━━━ Input for this task

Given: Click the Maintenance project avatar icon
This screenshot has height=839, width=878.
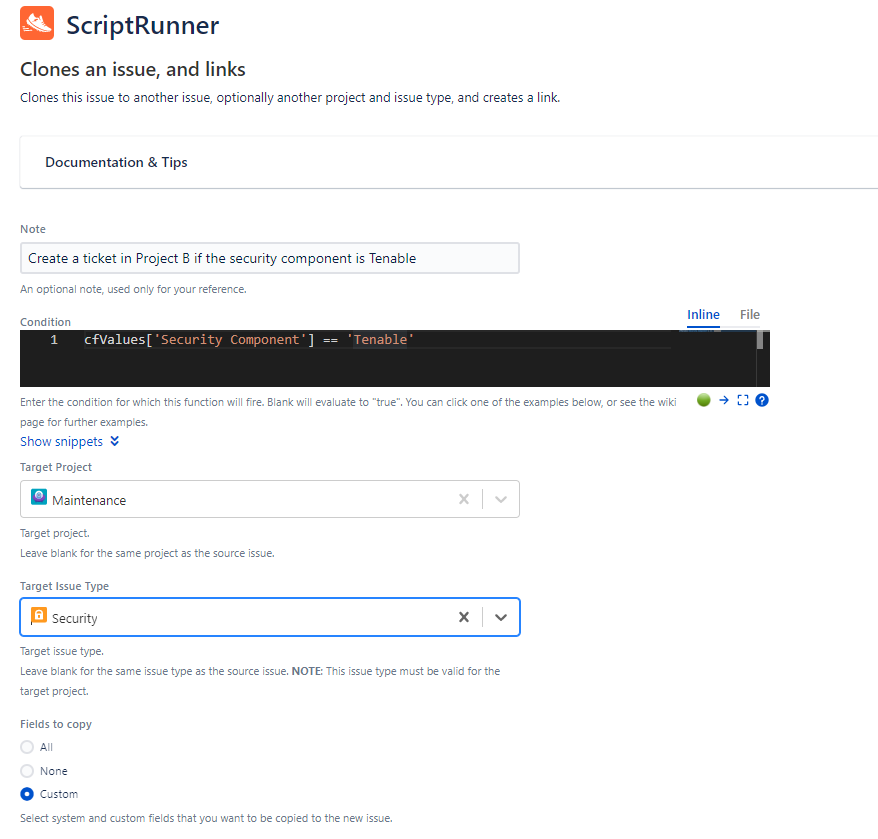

━━━━━━
━━━ Input for this task

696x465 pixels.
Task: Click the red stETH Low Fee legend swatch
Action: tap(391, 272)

━━━━━━

For this exercise, repeat exactly the lines of the data above from the one with "Given: Click the" down to the one with "This screenshot has height=839, width=878.", both end lines included.

Given: Click the Maintenance project avatar icon
This screenshot has height=839, width=878.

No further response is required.